(Given data begins)

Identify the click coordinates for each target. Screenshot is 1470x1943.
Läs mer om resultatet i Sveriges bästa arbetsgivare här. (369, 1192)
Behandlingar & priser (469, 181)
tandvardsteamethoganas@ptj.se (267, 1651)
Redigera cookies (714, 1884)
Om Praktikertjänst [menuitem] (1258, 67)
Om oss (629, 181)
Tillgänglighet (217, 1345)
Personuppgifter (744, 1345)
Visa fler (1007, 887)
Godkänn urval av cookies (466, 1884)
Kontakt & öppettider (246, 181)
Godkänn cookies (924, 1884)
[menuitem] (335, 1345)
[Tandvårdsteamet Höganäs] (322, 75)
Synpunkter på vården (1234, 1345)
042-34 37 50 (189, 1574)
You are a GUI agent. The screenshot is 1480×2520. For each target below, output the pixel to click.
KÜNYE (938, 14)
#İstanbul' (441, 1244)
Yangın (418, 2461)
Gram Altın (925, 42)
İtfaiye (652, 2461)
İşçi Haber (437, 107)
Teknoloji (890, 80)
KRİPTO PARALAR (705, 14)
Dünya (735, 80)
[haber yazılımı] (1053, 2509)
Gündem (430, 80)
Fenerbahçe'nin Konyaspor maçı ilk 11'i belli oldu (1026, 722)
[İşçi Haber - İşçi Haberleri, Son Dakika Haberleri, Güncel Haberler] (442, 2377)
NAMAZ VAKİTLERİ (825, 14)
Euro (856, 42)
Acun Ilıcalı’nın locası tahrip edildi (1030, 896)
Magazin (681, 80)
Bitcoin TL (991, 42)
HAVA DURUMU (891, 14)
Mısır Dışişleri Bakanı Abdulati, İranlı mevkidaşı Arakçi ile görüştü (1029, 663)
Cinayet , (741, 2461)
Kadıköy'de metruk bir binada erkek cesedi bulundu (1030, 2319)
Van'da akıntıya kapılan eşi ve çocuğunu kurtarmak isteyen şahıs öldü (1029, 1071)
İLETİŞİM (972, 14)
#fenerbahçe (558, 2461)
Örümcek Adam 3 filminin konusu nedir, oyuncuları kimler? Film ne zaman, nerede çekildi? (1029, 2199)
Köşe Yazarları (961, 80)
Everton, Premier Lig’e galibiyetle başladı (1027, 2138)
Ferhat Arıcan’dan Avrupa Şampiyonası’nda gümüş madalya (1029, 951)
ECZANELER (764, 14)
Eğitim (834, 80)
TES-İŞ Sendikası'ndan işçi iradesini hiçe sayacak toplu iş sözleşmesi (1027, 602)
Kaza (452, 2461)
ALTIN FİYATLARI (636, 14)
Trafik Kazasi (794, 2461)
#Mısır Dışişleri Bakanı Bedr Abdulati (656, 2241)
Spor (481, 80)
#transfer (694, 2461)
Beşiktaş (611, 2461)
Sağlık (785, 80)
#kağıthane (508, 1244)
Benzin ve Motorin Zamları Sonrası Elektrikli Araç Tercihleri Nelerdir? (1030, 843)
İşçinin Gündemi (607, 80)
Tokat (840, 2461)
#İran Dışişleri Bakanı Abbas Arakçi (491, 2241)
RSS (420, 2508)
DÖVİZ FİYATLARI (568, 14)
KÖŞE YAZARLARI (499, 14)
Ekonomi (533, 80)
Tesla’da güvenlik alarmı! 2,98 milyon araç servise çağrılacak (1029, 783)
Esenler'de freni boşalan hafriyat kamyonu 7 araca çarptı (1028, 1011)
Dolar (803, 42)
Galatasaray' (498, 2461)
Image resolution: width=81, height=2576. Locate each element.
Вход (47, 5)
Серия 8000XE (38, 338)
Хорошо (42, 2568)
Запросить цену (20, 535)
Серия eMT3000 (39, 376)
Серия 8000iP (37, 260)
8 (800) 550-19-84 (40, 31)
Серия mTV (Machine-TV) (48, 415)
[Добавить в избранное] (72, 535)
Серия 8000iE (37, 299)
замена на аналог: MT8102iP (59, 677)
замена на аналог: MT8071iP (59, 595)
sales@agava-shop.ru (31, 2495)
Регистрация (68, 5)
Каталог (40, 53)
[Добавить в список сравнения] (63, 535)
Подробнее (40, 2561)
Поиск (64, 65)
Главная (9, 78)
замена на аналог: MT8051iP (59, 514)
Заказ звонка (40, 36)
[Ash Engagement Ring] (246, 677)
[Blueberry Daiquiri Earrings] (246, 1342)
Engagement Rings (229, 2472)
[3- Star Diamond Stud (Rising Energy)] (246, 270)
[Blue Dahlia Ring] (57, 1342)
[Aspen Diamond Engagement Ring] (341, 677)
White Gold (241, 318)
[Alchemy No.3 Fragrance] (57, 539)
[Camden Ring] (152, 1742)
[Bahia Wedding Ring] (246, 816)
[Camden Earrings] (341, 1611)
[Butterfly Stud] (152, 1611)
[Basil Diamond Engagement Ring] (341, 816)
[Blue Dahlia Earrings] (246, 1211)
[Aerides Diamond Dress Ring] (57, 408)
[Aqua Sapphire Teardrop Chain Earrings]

(Given data ends)

**What you will do:**
Every line from the one containing "[Camden Earrings] (341, 1611)" through the end of the data must be repeated exactly, and no other line.

**Reply to the exercise:**
[Camden Earrings] (341, 1611)
[Butterfly Stud] (152, 1611)
[Basil Diamond Engagement Ring] (341, 816)
[Blue Dahlia Earrings] (246, 1211)
[Aerides Diamond Dress Ring] (57, 408)
[Aqua Sapphire Teardrop Chain Earrings]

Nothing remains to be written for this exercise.